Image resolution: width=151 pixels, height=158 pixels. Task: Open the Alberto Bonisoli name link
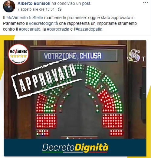[x=34, y=3]
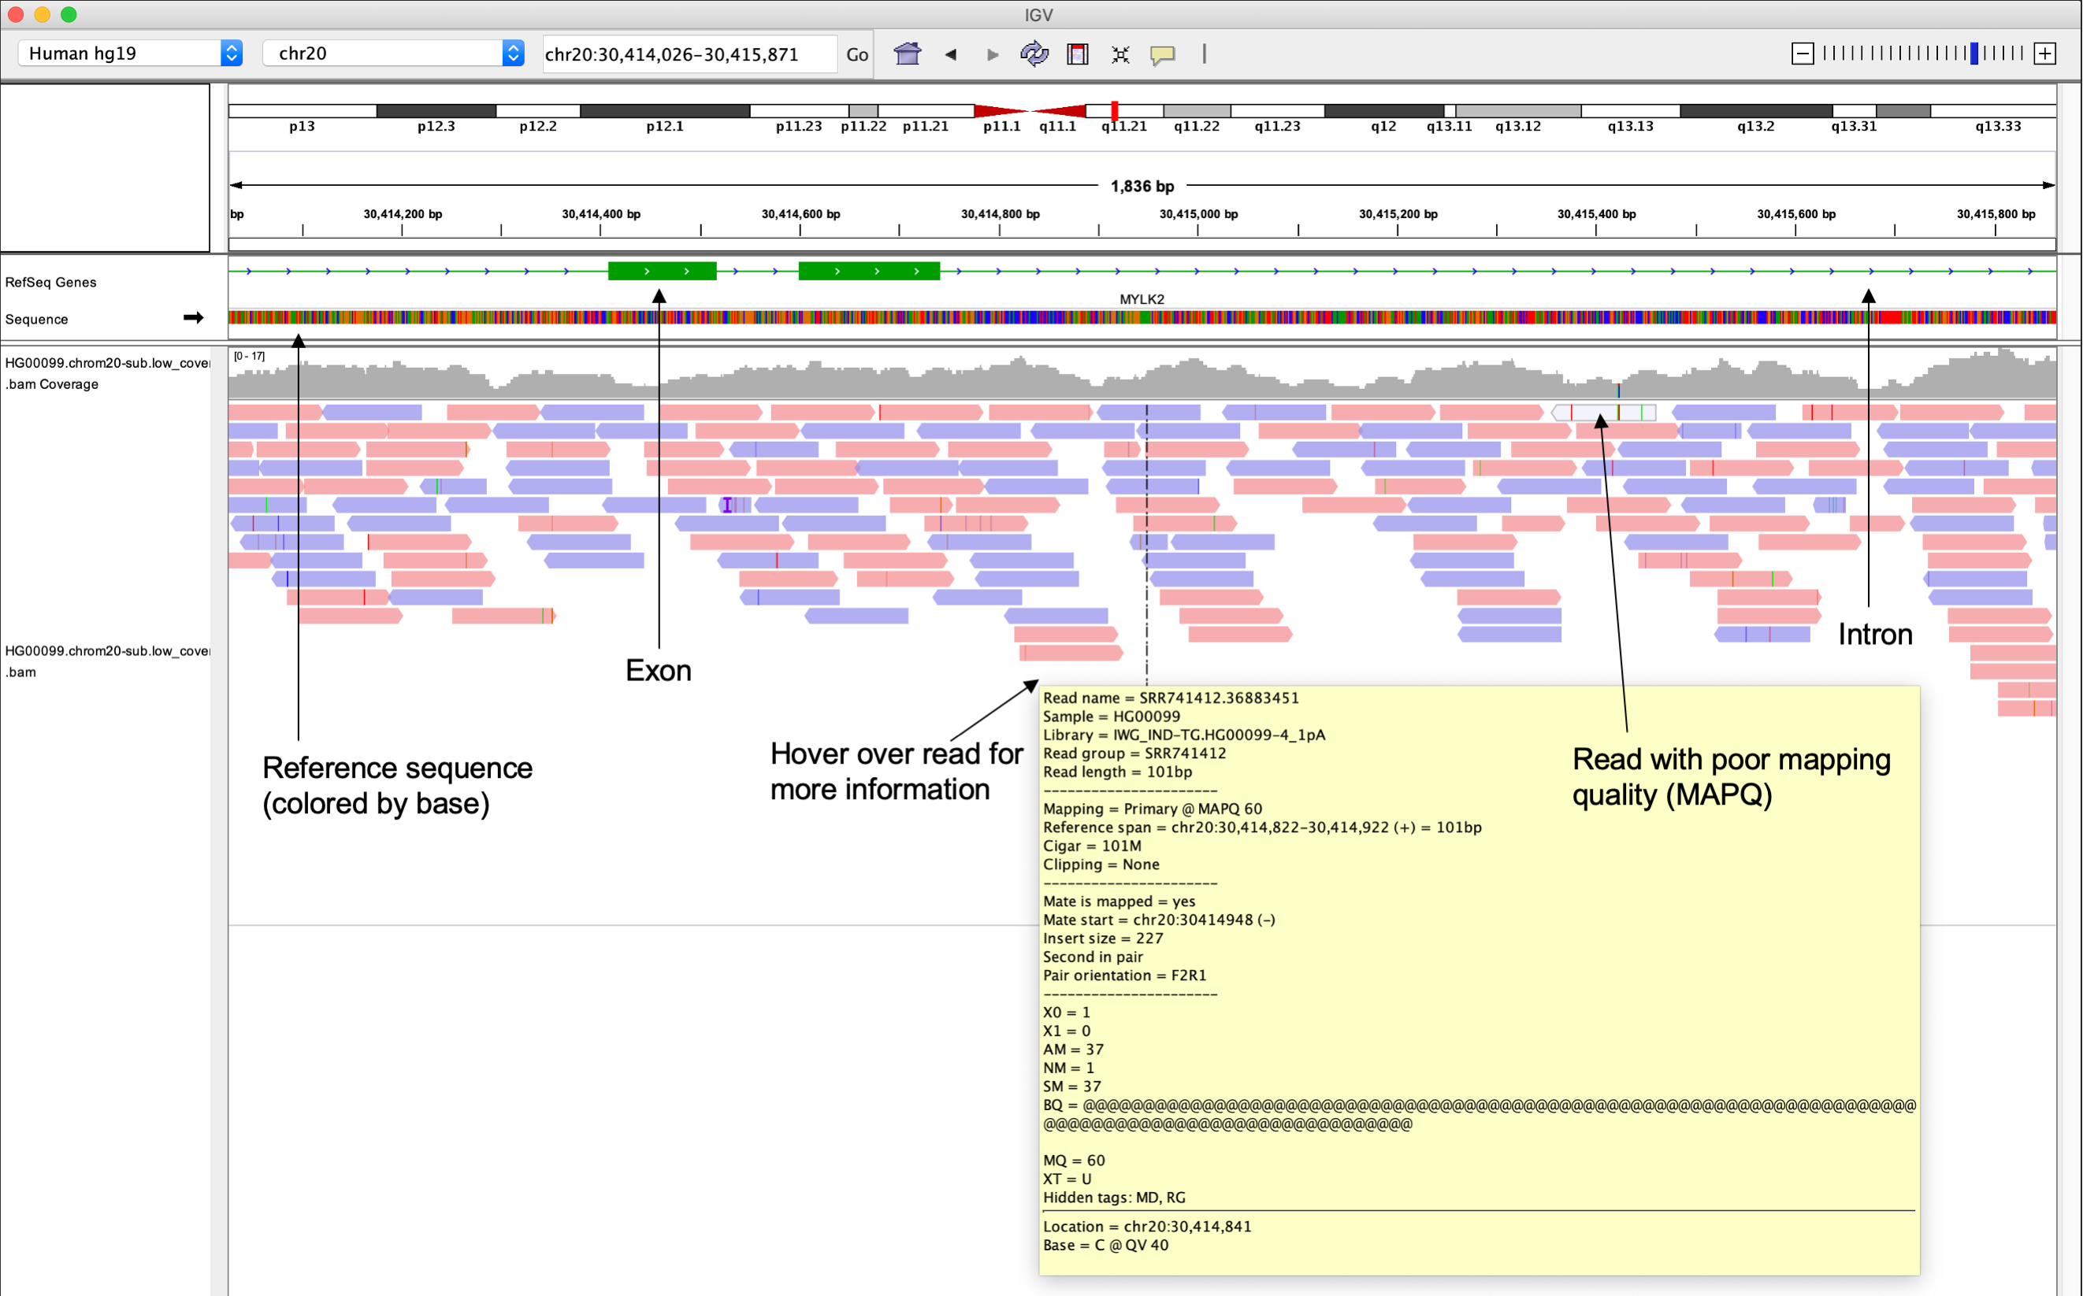Click the resize tracks to fit icon
Screen dimensions: 2083x1296
[x=1120, y=54]
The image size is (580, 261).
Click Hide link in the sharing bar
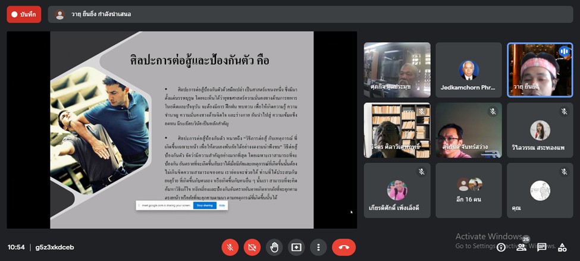[x=221, y=205]
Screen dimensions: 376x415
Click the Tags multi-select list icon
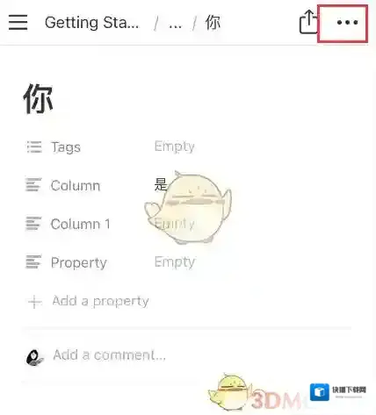coord(34,147)
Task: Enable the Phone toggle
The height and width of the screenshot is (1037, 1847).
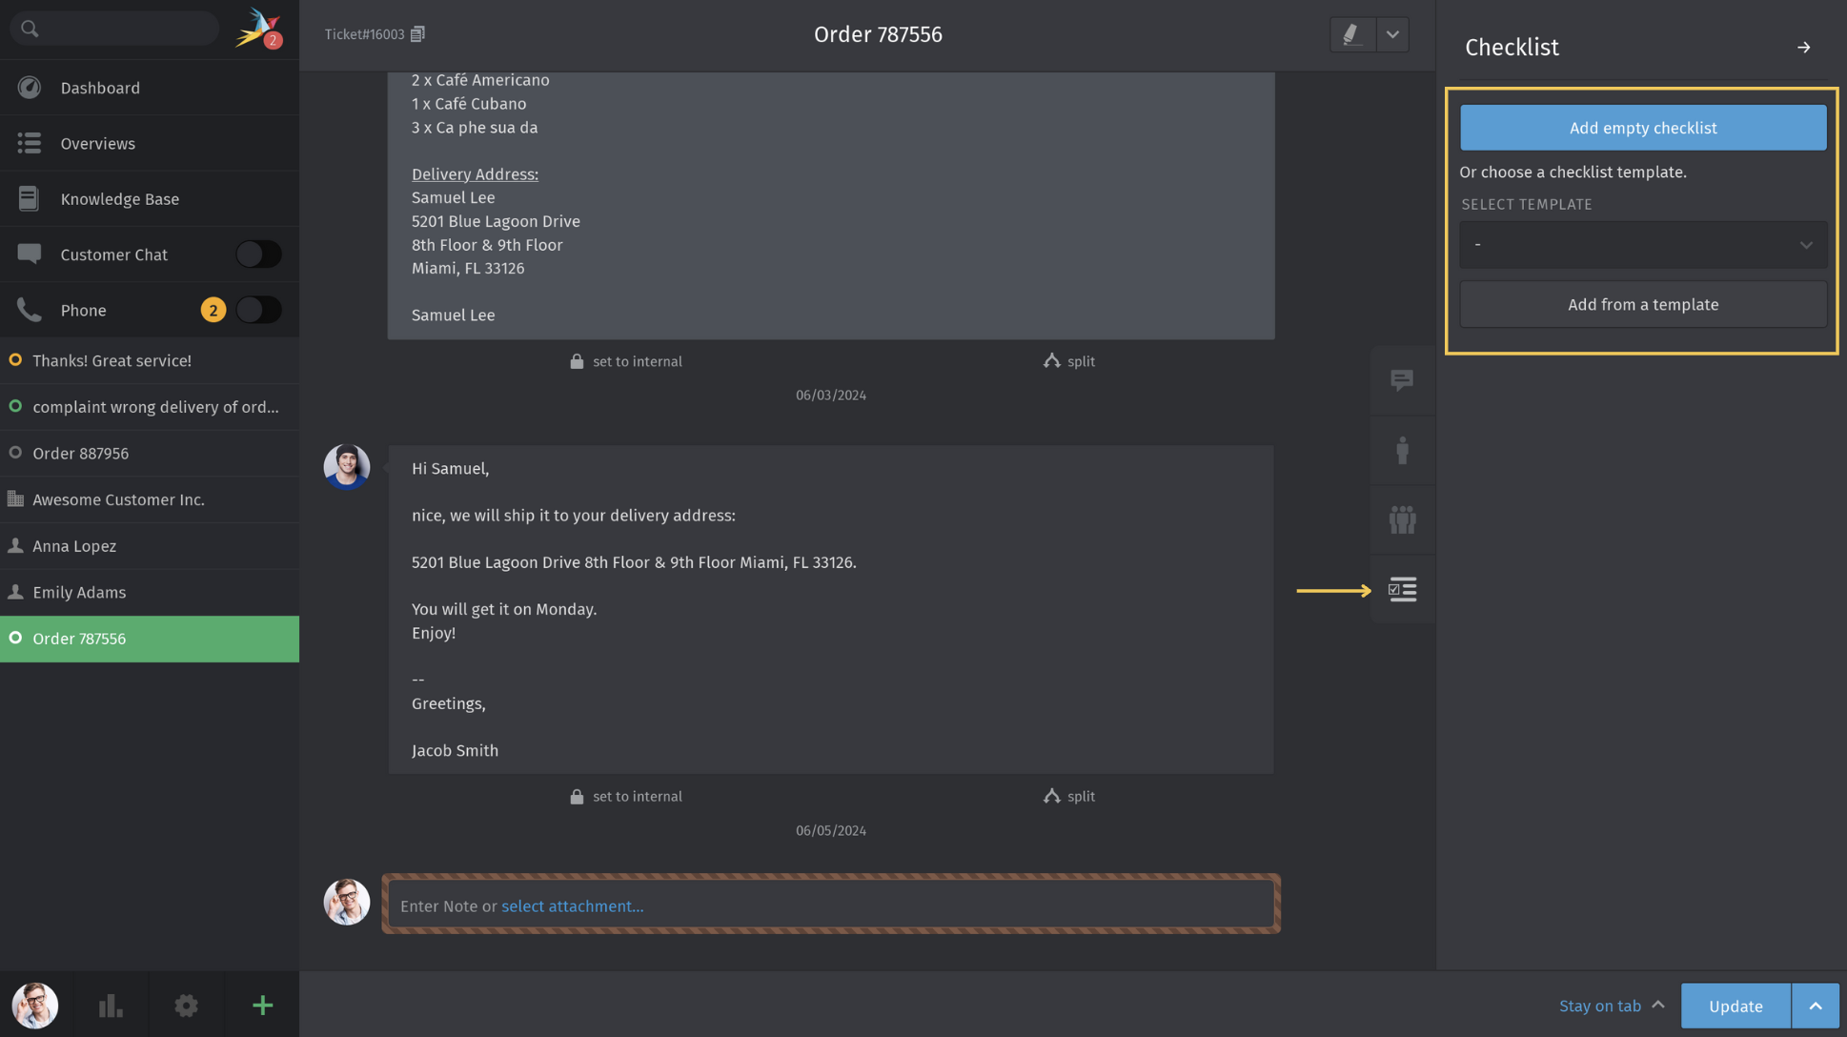Action: [258, 310]
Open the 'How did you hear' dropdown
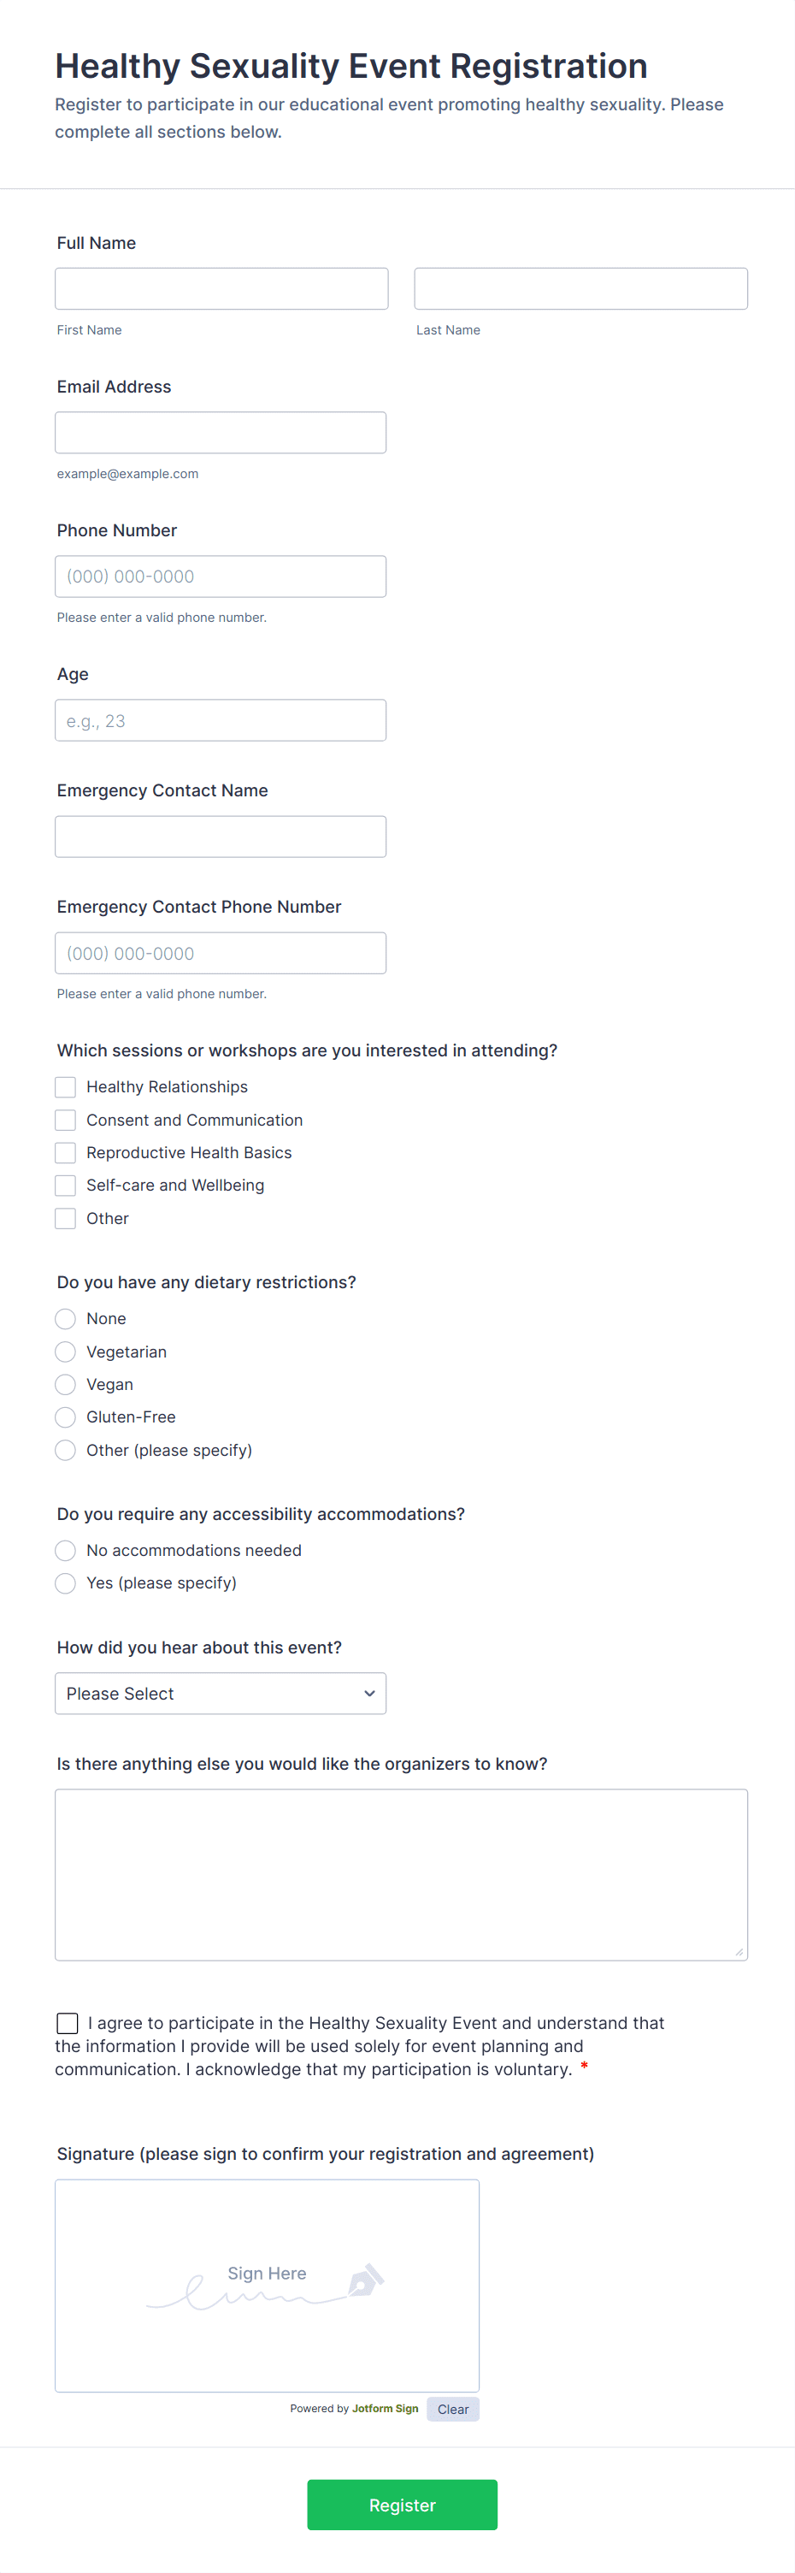 pyautogui.click(x=221, y=1693)
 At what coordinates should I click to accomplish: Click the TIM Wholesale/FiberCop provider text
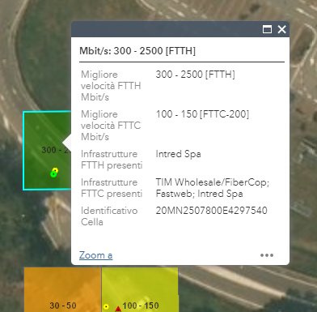213,182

======

▸ **TO BE DONE**: Copy out every line of the entries above that contains the word "Open", matching its capitalization exactly.

▸ **COMPLETED EXERCISE**:
Image resolution: width=151 pixels, height=158 pixels. Task: Open the Alberto Bonisoli name link
Open the 'How did you hear' dropdown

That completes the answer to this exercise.